··· DATASET EXTRACT ···

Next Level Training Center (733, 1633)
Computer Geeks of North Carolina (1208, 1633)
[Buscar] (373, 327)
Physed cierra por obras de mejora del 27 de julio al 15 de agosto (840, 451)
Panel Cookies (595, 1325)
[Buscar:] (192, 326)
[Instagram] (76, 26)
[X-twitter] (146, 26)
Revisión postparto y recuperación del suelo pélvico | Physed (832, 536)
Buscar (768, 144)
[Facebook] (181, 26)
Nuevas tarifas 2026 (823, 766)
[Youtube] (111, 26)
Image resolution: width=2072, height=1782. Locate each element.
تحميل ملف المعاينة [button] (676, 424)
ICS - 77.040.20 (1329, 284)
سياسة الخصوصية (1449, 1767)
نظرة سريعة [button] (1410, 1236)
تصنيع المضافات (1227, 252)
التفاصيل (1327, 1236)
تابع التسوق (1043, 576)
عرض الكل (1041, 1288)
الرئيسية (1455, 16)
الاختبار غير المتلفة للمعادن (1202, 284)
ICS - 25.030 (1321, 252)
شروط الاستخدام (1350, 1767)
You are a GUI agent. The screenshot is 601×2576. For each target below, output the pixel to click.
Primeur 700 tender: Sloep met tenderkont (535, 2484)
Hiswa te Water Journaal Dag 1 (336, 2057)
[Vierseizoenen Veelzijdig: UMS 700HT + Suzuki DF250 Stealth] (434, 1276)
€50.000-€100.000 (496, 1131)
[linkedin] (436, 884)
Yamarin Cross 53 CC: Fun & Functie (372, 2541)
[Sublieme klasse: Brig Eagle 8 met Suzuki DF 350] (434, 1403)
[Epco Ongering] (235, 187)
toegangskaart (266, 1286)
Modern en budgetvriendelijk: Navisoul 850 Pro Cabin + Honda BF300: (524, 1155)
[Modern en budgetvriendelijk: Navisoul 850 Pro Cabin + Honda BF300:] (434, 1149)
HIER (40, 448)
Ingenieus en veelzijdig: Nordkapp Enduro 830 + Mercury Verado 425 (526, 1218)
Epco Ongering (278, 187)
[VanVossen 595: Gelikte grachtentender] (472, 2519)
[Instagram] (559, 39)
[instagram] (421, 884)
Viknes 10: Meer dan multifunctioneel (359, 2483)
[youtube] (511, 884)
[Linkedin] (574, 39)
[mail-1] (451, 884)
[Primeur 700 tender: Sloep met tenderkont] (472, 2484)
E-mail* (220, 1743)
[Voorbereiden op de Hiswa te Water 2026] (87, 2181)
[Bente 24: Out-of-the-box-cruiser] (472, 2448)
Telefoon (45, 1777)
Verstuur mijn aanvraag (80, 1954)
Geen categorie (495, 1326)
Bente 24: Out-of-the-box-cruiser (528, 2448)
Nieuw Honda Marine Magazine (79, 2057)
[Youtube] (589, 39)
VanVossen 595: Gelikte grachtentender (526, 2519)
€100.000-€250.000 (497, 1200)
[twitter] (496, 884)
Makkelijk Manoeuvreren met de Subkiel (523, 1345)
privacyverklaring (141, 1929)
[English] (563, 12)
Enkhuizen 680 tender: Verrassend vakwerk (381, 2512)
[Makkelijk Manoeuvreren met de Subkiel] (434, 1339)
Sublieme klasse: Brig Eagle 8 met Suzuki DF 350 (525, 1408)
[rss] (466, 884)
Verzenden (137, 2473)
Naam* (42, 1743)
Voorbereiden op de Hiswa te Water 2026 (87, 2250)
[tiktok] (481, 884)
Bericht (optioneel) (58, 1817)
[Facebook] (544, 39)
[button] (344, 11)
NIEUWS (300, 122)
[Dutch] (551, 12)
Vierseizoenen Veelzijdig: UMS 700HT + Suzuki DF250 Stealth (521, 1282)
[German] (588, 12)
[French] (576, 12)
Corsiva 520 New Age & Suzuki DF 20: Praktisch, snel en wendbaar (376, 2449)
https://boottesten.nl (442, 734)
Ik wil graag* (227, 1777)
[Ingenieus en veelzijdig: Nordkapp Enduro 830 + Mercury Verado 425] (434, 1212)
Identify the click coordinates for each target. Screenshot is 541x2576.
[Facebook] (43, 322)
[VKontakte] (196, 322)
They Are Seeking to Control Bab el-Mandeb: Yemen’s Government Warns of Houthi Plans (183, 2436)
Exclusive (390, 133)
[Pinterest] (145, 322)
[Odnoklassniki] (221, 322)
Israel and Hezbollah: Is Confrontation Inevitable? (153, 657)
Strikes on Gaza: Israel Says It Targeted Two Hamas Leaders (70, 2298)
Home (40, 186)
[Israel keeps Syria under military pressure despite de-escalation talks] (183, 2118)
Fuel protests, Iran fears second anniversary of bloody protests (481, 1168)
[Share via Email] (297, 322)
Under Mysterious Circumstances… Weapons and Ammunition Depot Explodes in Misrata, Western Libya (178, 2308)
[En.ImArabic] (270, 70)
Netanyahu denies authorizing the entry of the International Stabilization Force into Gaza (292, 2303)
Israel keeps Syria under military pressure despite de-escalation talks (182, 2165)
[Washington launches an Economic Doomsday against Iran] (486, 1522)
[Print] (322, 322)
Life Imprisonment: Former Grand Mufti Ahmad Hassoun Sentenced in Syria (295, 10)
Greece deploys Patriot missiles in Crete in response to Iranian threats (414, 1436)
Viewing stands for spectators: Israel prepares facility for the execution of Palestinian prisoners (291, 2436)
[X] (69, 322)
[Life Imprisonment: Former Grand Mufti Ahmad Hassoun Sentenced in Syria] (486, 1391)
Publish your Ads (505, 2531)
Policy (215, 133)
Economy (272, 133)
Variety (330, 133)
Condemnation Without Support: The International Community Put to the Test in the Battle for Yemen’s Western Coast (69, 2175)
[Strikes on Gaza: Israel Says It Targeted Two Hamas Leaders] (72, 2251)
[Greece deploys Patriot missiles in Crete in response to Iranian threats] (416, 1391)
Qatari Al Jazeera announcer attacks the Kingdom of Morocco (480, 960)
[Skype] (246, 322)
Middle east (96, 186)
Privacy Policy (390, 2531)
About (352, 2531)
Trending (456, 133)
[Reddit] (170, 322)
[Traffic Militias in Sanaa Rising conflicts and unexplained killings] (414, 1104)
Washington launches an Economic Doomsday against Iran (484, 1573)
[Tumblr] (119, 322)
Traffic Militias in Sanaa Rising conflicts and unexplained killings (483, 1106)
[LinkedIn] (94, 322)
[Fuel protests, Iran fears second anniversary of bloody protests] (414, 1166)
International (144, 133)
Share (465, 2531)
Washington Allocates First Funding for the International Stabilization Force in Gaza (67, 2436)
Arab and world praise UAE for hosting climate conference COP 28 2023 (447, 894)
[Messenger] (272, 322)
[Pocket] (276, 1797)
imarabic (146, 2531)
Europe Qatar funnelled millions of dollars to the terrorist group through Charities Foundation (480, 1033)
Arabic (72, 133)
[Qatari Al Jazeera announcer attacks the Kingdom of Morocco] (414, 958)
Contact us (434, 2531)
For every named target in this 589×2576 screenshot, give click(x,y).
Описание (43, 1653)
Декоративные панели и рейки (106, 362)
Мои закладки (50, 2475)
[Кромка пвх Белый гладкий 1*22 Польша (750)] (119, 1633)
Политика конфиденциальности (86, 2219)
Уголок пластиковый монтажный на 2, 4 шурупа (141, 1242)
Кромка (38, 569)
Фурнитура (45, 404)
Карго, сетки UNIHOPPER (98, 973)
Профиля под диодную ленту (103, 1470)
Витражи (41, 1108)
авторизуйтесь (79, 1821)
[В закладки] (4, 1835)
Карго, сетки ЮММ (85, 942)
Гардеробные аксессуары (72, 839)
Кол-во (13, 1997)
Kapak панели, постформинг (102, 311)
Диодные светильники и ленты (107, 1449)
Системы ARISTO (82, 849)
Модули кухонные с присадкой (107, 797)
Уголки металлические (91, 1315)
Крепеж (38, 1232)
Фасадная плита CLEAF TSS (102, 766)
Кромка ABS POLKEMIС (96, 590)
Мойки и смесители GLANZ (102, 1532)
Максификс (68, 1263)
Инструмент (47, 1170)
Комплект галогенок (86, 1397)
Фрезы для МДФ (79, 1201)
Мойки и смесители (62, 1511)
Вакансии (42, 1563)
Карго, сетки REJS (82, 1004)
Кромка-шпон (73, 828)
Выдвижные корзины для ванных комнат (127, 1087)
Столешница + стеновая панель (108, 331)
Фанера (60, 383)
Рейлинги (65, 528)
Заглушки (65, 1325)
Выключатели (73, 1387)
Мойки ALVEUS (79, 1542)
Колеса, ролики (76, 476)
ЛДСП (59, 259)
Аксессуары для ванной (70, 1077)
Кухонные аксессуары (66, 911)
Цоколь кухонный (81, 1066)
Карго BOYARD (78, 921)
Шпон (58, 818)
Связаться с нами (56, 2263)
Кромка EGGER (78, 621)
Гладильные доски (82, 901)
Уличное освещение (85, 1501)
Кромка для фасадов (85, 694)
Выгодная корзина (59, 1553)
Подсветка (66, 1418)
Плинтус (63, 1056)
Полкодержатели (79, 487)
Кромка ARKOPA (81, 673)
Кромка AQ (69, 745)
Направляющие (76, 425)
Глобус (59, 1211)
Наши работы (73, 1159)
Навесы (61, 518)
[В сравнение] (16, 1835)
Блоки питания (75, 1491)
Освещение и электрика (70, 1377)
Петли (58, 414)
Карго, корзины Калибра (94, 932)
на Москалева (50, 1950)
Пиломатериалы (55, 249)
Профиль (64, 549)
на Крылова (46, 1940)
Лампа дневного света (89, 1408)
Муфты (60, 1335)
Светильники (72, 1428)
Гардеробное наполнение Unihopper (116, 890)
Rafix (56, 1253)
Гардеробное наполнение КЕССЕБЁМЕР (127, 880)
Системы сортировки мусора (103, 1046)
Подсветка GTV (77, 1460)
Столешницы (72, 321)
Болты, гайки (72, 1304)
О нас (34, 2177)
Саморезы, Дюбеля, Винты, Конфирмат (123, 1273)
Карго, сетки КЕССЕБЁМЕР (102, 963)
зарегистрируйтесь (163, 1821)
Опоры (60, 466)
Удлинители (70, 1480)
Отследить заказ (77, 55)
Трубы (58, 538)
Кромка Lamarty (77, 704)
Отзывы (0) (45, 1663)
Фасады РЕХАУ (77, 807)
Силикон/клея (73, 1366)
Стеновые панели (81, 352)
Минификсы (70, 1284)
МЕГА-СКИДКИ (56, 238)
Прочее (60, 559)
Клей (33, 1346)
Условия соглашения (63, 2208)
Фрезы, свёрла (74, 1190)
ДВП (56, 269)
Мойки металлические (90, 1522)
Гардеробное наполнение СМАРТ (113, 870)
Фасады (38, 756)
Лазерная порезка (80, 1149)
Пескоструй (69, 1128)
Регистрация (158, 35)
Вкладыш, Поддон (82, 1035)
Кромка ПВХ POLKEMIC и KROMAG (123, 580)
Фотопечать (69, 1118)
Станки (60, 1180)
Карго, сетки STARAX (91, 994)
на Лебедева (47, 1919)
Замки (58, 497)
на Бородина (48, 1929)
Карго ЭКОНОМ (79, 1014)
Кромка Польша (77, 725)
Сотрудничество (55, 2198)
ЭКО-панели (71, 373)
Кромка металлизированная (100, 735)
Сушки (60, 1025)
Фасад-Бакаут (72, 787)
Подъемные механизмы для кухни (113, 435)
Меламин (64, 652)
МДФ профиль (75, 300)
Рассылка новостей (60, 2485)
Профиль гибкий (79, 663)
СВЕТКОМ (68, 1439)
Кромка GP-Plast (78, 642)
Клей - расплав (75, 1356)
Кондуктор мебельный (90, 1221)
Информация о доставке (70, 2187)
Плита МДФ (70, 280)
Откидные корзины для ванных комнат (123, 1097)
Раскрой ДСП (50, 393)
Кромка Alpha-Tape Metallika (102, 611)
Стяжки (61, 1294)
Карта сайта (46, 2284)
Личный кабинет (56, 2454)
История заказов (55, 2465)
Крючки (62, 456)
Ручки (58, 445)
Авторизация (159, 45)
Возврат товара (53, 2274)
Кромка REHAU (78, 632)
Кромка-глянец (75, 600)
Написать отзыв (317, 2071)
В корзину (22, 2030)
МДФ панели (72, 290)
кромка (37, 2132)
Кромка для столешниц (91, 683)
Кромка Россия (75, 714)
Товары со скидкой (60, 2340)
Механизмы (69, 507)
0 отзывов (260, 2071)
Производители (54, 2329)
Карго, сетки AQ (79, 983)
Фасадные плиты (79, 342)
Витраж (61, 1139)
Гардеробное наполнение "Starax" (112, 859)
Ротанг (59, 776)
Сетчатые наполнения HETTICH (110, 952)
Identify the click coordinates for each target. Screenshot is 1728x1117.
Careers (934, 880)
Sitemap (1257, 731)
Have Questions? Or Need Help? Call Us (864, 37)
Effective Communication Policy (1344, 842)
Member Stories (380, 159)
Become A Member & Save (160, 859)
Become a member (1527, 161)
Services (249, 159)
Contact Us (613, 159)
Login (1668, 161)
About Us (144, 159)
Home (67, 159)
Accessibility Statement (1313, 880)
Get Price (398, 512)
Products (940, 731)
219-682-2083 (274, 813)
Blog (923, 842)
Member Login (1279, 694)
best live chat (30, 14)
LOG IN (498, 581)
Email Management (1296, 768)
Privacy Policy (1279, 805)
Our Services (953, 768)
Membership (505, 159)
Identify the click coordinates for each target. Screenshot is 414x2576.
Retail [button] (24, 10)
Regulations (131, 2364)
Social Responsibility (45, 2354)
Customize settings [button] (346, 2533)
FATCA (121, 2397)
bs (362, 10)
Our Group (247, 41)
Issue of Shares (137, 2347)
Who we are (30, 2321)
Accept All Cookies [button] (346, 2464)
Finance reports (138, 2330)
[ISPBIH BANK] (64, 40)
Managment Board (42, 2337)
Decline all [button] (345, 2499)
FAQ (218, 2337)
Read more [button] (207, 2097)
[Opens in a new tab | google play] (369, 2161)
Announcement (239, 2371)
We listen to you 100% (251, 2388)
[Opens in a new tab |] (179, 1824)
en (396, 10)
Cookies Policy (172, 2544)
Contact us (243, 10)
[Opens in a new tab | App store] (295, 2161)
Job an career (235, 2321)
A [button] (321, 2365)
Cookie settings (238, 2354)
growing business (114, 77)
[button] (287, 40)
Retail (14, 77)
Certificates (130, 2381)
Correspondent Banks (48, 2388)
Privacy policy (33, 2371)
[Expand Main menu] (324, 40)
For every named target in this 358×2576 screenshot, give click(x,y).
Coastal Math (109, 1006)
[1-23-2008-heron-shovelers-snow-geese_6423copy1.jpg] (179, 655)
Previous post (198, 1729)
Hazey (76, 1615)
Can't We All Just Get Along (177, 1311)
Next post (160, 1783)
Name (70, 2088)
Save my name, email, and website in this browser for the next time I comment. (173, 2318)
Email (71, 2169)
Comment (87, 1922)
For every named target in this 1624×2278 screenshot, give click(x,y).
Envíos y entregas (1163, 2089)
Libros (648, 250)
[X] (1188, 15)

···

PROMPT:
Print again the lines of the entries above that fall between the line holding "Кромка ПВХ POLKEMIC и KROMAG (123, 580)" and the line holding "Кромка GP-Plast (78, 642)", inclusive, exactly as they stand.

ANSWER SPACE:
Кромка ПВХ POLKEMIC и KROMAG (123, 580)
Фотопечать (69, 1118)
Станки (60, 1180)
Карго, сетки STARAX (91, 994)
на Лебедева (47, 1919)
Замки (58, 497)
на Бородина (48, 1929)
Карго ЭКОНОМ (79, 1014)
Кромка Польша (77, 725)
Сотрудничество (55, 2198)
ЭКО-панели (71, 373)
Кромка металлизированная (100, 735)
Сушки (60, 1025)
Фасад-Бакаут (72, 787)
Подъемные механизмы для кухни (113, 435)
Меламин (64, 652)
МДФ профиль (75, 300)
Рассылка новостей (60, 2485)
Профиль гибкий (79, 663)
СВЕТКОМ (68, 1439)
Кромка GP-Plast (78, 642)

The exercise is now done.